(Data entries)
☆ ☆ ☆ ☆ ☆ ☆ ☆

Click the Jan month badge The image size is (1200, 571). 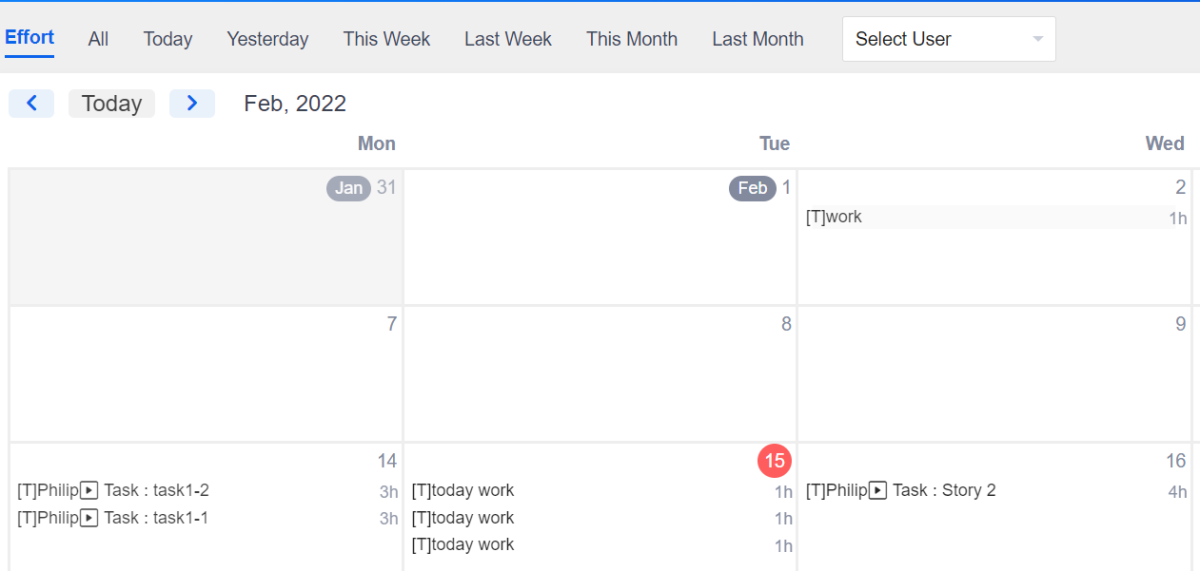point(348,188)
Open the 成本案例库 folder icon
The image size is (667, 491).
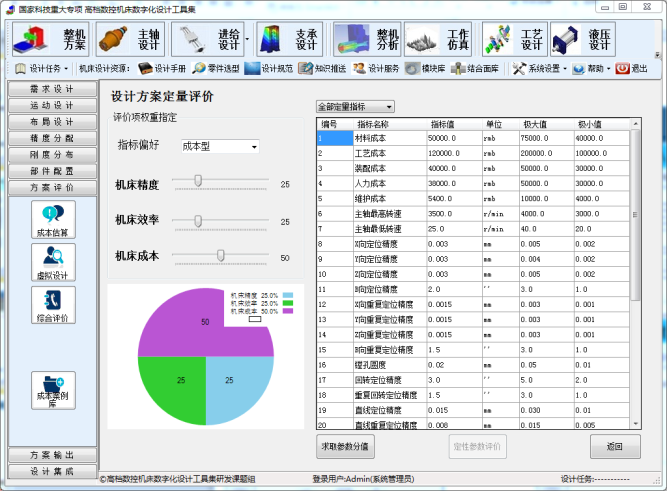click(52, 391)
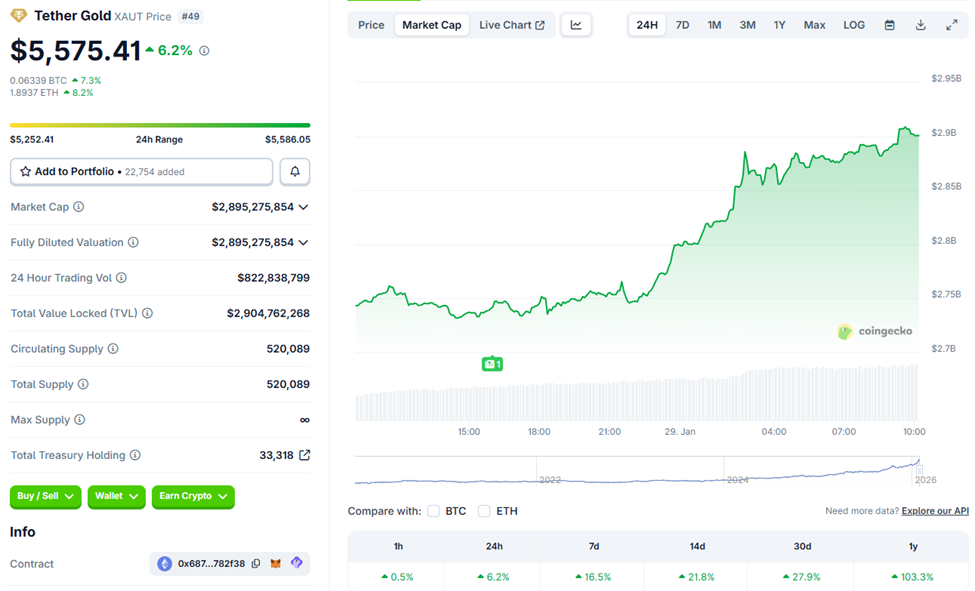
Task: Switch to the Price chart tab
Action: 371,24
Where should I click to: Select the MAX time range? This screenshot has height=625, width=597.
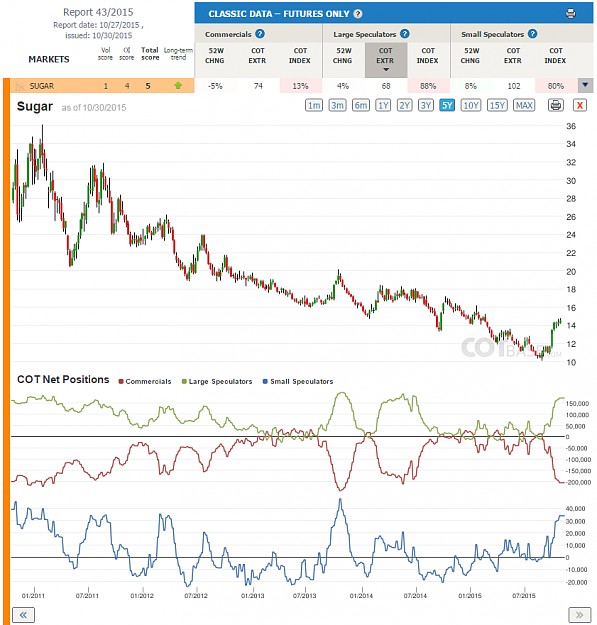[x=524, y=105]
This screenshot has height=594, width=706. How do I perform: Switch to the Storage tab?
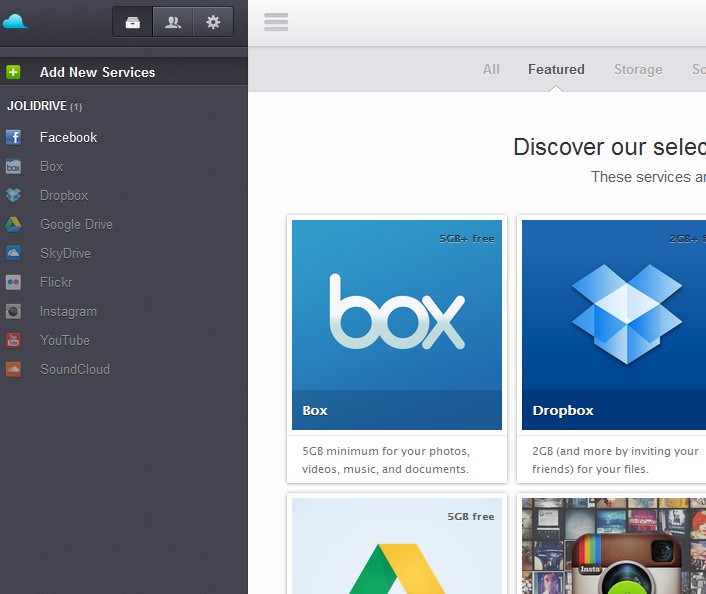[638, 69]
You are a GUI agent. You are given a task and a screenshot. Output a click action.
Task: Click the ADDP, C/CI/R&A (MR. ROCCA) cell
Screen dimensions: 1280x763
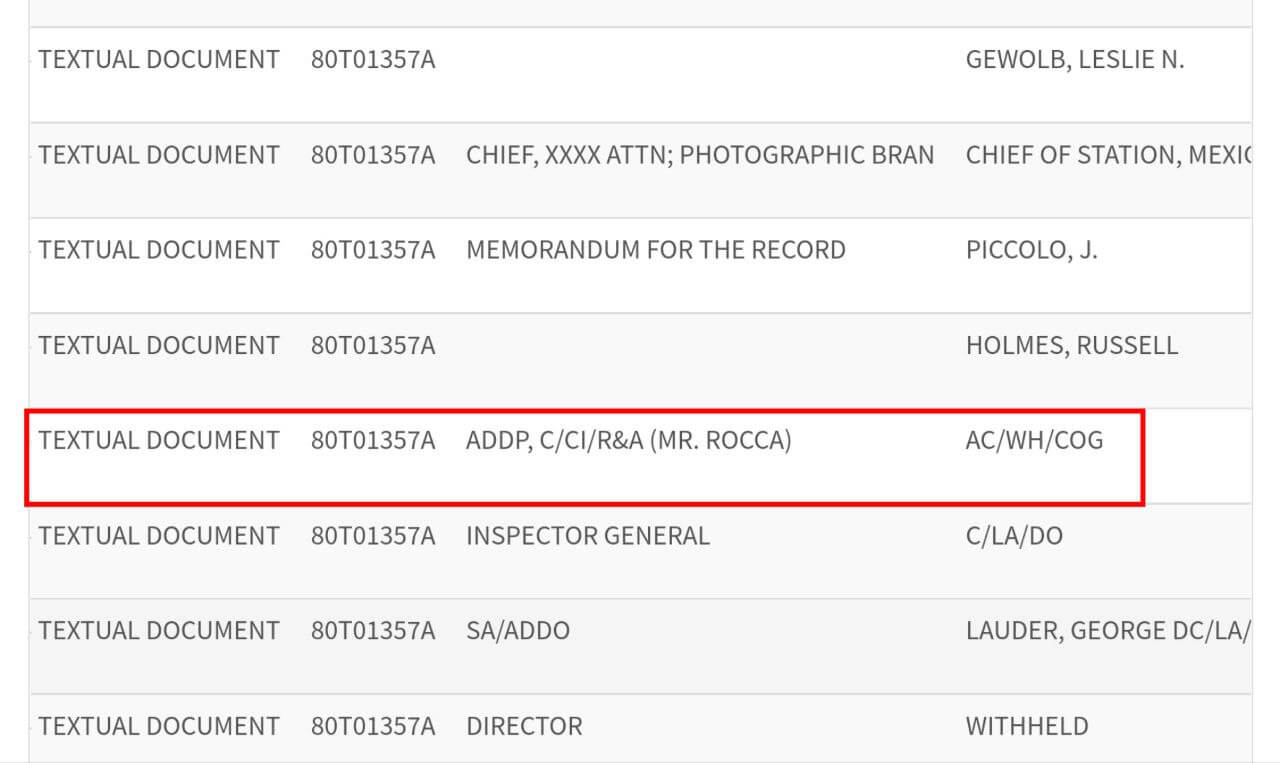(x=628, y=441)
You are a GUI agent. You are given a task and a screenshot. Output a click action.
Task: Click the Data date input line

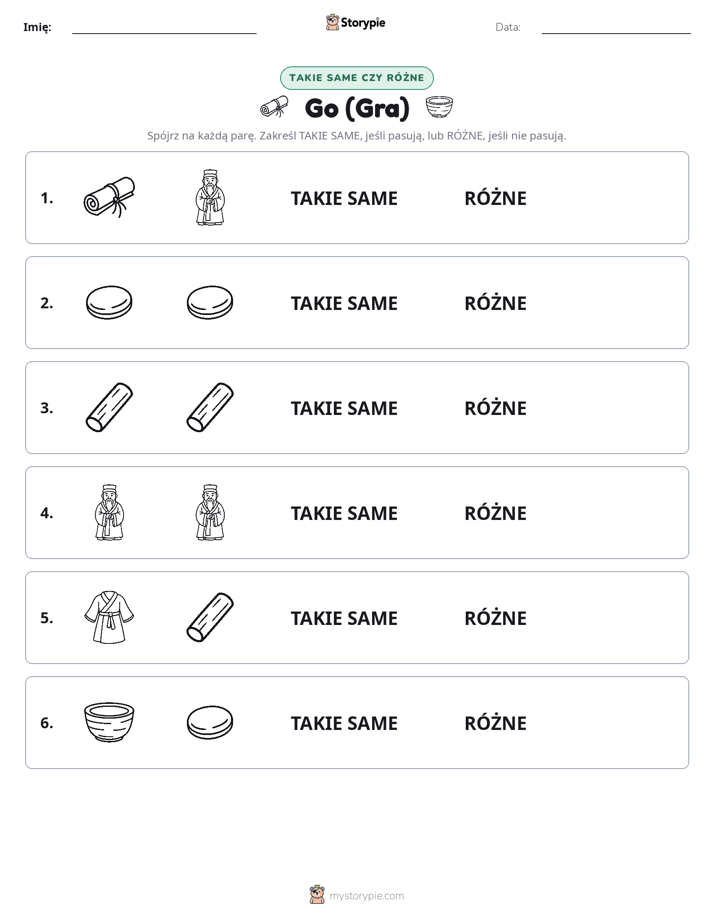pos(616,27)
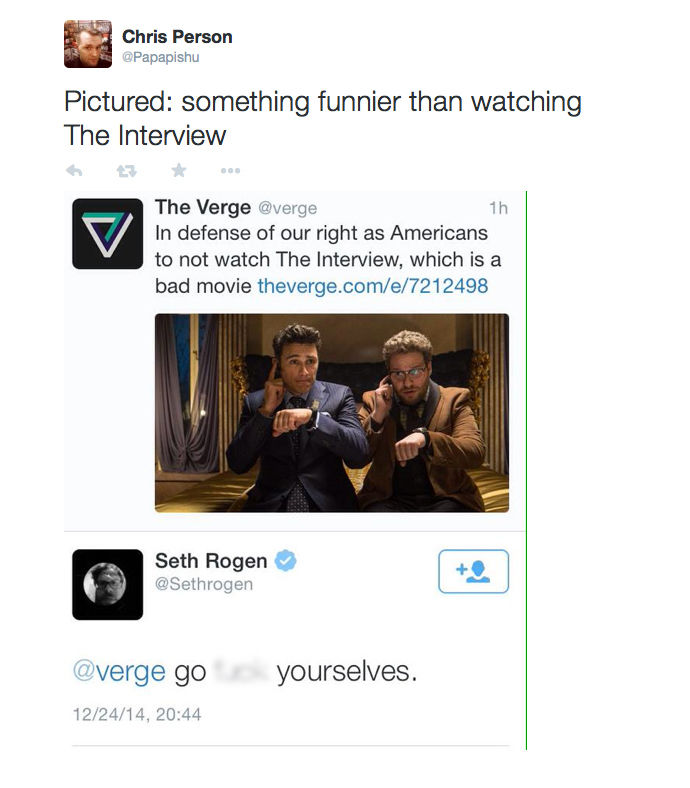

☆ ☆ ☆ ☆ ☆ ☆ ☆

Keep out the pictures, and copy exactly the lines from the one that contains "Screen dimensions: 1280x763" through the final line of the records above, both ends included.

Screen dimensions: 1280x763
(x=628, y=441)
You are a GUI agent. You are given a task and a screenshot. Output a click action.
Task: Click the Data date input line

pos(616,27)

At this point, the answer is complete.